■ **Task objective**
Would you copy the material below word for word, beginning with its first line and ending with the line that contains "Qualität (479, 1900)"?
(Source data begins)
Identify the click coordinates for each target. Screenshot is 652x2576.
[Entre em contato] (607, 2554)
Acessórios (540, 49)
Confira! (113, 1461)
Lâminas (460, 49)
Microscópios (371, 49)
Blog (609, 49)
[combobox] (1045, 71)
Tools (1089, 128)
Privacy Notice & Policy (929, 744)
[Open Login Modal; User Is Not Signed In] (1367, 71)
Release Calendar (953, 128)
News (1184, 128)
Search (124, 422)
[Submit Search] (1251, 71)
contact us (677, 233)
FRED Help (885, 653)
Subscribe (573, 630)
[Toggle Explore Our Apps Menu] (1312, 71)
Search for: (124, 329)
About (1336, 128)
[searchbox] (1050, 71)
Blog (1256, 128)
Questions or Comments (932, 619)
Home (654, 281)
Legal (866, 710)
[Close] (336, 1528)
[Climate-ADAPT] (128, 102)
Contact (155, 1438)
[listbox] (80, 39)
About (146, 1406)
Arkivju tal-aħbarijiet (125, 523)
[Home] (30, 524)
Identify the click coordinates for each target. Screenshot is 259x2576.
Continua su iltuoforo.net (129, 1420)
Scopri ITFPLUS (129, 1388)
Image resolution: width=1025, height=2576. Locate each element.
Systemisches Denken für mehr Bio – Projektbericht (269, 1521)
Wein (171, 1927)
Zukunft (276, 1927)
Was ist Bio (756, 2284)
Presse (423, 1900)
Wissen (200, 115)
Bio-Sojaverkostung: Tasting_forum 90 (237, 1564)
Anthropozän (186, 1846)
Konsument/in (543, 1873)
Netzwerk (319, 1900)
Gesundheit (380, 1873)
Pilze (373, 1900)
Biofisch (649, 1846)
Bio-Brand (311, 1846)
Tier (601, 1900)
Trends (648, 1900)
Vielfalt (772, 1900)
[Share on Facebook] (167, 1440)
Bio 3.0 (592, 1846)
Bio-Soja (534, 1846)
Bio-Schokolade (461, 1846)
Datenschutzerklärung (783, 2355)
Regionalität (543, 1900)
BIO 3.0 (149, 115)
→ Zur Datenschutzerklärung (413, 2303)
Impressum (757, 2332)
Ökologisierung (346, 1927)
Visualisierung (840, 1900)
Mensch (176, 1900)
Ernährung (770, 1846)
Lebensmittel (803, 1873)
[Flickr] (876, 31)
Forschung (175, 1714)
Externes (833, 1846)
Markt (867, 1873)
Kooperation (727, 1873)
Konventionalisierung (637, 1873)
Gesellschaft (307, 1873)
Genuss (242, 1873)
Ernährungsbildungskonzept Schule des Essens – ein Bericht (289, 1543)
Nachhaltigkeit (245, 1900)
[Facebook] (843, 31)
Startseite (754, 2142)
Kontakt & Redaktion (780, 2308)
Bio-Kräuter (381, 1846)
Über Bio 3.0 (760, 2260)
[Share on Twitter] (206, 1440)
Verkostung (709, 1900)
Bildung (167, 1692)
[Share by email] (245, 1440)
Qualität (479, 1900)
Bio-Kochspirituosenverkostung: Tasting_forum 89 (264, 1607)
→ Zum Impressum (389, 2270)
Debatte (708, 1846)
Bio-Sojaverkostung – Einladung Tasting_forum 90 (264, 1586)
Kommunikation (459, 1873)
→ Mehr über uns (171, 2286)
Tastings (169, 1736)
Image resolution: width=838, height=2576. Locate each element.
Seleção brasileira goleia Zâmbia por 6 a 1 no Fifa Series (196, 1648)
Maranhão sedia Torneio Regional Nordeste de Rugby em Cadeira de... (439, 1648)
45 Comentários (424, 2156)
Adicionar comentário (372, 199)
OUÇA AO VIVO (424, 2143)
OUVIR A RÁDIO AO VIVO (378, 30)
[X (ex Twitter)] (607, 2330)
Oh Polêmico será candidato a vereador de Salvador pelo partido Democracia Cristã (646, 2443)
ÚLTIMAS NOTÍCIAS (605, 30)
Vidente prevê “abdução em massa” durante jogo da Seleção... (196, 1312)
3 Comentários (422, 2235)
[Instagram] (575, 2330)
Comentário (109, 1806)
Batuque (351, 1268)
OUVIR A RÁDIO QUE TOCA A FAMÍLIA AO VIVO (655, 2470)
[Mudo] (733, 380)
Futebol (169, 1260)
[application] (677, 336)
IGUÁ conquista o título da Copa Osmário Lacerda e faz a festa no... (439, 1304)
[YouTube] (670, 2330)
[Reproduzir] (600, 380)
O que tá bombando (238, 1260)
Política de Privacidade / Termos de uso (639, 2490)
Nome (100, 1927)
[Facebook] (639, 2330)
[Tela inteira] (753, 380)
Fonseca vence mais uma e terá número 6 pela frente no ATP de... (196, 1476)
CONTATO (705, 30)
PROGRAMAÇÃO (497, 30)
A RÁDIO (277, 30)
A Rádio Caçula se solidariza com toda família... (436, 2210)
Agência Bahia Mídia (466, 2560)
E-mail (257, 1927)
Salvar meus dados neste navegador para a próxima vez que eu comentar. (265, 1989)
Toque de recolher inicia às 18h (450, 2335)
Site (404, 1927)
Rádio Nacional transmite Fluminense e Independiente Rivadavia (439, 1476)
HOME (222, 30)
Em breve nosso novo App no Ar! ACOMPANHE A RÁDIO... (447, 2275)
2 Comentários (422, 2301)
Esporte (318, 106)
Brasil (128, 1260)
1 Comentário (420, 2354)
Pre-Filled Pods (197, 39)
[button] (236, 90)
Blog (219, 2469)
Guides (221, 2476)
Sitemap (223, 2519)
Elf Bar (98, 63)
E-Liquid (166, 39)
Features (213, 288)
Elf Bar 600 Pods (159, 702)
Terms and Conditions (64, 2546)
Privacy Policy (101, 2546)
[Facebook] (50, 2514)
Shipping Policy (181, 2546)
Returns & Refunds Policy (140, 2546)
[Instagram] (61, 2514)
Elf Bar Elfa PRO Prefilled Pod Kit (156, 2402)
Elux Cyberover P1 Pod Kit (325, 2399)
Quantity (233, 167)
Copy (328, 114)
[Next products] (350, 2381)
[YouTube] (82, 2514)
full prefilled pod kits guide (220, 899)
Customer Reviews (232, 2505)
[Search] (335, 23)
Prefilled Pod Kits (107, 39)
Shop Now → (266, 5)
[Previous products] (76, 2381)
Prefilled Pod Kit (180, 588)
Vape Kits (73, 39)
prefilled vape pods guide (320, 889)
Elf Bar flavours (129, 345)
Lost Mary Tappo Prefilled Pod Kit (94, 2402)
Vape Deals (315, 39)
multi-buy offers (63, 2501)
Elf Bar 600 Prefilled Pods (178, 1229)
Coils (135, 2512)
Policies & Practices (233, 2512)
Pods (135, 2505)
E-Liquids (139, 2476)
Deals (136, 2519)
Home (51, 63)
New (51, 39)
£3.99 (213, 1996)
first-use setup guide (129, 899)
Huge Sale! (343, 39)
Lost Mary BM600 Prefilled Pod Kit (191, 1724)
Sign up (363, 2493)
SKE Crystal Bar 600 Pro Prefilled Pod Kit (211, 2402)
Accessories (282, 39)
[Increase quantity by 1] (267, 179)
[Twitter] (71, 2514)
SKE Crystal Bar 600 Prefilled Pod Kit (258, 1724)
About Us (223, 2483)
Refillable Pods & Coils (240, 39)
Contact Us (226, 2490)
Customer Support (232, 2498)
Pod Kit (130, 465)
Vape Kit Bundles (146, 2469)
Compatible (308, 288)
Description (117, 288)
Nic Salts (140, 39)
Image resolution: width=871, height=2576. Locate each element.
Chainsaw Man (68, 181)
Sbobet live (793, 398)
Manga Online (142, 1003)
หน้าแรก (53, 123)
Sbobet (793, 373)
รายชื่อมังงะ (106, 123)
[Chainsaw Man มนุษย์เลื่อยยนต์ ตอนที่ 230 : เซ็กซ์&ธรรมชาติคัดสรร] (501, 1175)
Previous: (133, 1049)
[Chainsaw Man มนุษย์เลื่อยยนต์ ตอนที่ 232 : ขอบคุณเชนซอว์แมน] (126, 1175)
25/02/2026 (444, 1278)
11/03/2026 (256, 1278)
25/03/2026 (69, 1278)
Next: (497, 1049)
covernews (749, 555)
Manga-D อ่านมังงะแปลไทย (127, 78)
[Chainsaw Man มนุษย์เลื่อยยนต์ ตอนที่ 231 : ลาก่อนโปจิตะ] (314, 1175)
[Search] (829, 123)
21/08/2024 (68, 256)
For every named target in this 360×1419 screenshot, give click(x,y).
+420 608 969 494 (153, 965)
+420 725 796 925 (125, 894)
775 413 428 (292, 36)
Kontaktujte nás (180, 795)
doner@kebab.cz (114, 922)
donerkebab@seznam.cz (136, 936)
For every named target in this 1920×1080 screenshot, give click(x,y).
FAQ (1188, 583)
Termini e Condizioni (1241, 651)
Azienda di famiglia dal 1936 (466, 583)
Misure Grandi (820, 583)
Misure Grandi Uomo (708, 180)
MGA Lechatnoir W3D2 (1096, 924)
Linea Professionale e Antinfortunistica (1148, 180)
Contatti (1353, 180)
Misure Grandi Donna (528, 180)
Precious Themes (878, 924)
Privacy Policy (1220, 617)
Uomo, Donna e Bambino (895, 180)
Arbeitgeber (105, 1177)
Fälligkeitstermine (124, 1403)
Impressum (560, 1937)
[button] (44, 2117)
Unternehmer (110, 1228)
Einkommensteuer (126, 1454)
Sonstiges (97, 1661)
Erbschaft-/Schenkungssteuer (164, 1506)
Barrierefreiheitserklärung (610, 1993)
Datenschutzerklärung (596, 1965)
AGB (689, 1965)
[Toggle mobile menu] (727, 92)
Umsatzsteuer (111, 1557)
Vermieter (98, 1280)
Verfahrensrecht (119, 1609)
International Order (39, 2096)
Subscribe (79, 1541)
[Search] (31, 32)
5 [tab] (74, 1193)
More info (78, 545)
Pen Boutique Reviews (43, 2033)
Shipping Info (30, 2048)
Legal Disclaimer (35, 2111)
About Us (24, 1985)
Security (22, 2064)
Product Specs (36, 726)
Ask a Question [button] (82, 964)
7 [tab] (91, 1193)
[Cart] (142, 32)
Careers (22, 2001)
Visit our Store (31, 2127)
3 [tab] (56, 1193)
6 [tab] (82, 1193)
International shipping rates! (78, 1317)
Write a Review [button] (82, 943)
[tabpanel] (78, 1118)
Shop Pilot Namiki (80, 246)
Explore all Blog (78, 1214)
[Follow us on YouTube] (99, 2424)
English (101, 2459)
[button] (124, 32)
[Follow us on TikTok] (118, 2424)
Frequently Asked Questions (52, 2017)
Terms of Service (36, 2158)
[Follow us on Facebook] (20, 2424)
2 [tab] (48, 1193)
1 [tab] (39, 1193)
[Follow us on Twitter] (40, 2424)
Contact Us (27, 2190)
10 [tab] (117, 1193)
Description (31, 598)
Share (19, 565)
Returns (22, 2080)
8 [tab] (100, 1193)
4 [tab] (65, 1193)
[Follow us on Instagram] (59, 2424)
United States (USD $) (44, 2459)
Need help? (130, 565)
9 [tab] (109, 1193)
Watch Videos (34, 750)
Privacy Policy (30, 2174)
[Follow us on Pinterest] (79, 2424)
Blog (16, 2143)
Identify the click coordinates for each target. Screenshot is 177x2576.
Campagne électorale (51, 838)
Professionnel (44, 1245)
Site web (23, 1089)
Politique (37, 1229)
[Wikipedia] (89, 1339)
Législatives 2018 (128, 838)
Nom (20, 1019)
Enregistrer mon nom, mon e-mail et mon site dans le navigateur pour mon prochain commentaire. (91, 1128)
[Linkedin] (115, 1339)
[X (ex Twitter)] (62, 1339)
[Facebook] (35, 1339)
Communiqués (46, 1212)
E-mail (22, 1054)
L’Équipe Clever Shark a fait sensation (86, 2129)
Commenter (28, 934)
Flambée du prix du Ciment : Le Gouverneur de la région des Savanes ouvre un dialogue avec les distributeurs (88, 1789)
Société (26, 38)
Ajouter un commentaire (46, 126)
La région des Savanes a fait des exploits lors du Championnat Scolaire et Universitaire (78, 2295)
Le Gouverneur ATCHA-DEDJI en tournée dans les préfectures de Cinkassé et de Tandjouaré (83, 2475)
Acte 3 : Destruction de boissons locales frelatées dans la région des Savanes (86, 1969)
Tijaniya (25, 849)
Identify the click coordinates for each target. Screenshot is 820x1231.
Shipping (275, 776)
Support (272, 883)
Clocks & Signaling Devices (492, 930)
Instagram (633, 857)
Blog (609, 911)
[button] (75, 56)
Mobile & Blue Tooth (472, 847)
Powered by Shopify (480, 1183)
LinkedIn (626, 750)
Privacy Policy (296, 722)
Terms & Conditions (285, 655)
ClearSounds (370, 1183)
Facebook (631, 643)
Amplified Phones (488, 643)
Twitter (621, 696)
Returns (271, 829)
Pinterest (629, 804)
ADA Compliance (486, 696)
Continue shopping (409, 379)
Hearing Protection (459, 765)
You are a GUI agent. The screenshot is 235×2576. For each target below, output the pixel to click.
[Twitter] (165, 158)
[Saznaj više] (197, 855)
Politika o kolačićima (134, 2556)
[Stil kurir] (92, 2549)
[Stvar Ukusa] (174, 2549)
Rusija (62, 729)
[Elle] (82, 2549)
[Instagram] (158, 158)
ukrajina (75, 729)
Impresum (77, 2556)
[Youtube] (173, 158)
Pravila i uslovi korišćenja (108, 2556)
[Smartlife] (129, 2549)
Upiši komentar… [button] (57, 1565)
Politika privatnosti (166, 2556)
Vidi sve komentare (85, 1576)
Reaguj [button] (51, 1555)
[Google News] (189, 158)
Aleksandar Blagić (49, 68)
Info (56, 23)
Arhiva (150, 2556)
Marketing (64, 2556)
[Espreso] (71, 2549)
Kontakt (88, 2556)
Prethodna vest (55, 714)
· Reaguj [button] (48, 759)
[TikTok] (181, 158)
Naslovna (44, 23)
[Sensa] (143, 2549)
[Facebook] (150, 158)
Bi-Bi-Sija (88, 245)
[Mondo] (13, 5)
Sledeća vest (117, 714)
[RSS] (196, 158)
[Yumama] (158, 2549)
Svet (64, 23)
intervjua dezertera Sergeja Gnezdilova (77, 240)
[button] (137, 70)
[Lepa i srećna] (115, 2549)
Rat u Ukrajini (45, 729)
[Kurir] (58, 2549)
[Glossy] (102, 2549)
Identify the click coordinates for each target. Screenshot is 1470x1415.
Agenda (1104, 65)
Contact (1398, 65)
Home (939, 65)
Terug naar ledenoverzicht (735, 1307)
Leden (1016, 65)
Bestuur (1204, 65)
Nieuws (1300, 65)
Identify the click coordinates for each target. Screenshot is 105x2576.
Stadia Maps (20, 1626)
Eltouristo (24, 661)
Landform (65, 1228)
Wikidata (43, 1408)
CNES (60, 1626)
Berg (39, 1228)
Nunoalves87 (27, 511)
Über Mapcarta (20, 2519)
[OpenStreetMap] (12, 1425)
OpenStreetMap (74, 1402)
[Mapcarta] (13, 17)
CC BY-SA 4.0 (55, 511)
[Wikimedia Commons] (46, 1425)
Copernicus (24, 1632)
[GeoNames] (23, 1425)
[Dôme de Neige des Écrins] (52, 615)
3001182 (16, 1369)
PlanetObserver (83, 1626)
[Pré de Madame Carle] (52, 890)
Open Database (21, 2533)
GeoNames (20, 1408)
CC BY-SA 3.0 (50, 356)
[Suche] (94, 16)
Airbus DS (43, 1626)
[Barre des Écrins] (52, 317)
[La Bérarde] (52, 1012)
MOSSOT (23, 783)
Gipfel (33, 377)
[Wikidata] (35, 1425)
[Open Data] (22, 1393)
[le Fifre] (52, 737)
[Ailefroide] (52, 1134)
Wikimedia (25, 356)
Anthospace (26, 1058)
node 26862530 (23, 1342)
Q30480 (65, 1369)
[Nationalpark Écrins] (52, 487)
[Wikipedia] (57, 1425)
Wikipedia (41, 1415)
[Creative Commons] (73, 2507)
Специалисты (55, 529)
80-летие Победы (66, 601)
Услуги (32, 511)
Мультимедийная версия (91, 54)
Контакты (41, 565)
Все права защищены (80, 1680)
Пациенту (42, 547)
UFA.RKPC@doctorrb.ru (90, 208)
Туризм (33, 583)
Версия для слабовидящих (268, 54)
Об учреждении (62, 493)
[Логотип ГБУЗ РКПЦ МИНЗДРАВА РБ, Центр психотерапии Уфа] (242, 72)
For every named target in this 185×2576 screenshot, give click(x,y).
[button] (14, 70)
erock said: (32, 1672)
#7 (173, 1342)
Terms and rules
(Source data ends)
■ **Exercise solution**
Identify the click coordinates for each target. Screenshot is 652x2576.
[Entre em contato] (607, 2554)
Acessórios (540, 49)
Confira! (113, 1461)
Lâminas (460, 49)
Microscópios (371, 49)
Blog (609, 49)
[combobox] (1045, 71)
Tools (1089, 128)
Privacy Notice & Policy (929, 744)
[Open Login Modal; User Is Not Signed In] (1367, 71)
Release Calendar (953, 128)
News (1184, 128)
Search (124, 422)
[Submit Search] (1251, 71)
contact us (677, 233)
FRED Help (885, 653)
Subscribe (573, 630)
[Toggle Explore Our Apps Menu] (1312, 71)
Search for: (124, 329)
About (1336, 128)
[searchbox] (1050, 71)
Blog (1256, 128)
Questions or Comments (932, 619)
Home (654, 281)
Legal (866, 710)
[Close] (336, 1528)
[Climate-ADAPT] (128, 102)
Contact (155, 1438)
[listbox] (80, 39)
About (146, 1406)
Arkivju tal-aħbarijiet (125, 523)
[Home] (30, 524)
Identify the click coordinates for each target. Screenshot is 259x2576.
Continua su iltuoforo.net (129, 1420)
Scopri ITFPLUS (129, 1388)
Image resolution: width=1025, height=2576. Locate each element.
Systemisches Denken für mehr Bio – Projektbericht (269, 1521)
Wein (171, 1927)
Zukunft (276, 1927)
Was ist Bio (756, 2284)
Presse (423, 1900)
Wissen (200, 115)
Bio-Sojaverkostung: Tasting_forum 90 (237, 1564)
Anthropozän (186, 1846)
Konsument/in (543, 1873)
Netzwerk (319, 1900)
Gesundheit (380, 1873)
Pilze (373, 1900)
Biofisch (649, 1846)
Bio-Brand (311, 1846)
Tier (601, 1900)
Trends (648, 1900)
Vielfalt (772, 1900)
[Share on Facebook] (167, 1440)
Bio 3.0 (592, 1846)
Bio-Soja (534, 1846)
Bio-Schokolade (461, 1846)
Datenschutzerklärung (783, 2355)
Regionalität (543, 1900)
BIO 3.0 (149, 115)
→ Zur Datenschutzerklärung (413, 2303)
Impressum (757, 2332)
Ökologisierung (346, 1927)
Visualisierung (840, 1900)
Mensch (176, 1900)
Ernährung (770, 1846)
Lebensmittel (803, 1873)
[Flickr] (876, 31)
Forschung (175, 1714)
Externes (833, 1846)
Markt (867, 1873)
Kooperation (727, 1873)
Konventionalisierung (637, 1873)
Gesellschaft (307, 1873)
Genuss (242, 1873)
Ernährungsbildungskonzept Schule des Essens – ein Bericht (289, 1543)
Nachhaltigkeit (245, 1900)
[Facebook] (843, 31)
Startseite (754, 2142)
Kontakt & Redaktion (780, 2308)
Bio-Kräuter (381, 1846)
Über Bio 3.0 (760, 2260)
[Share on Twitter] (206, 1440)
Verkostung (709, 1900)
Bildung (167, 1692)
[Share by email] (245, 1440)
Qualität (479, 1900)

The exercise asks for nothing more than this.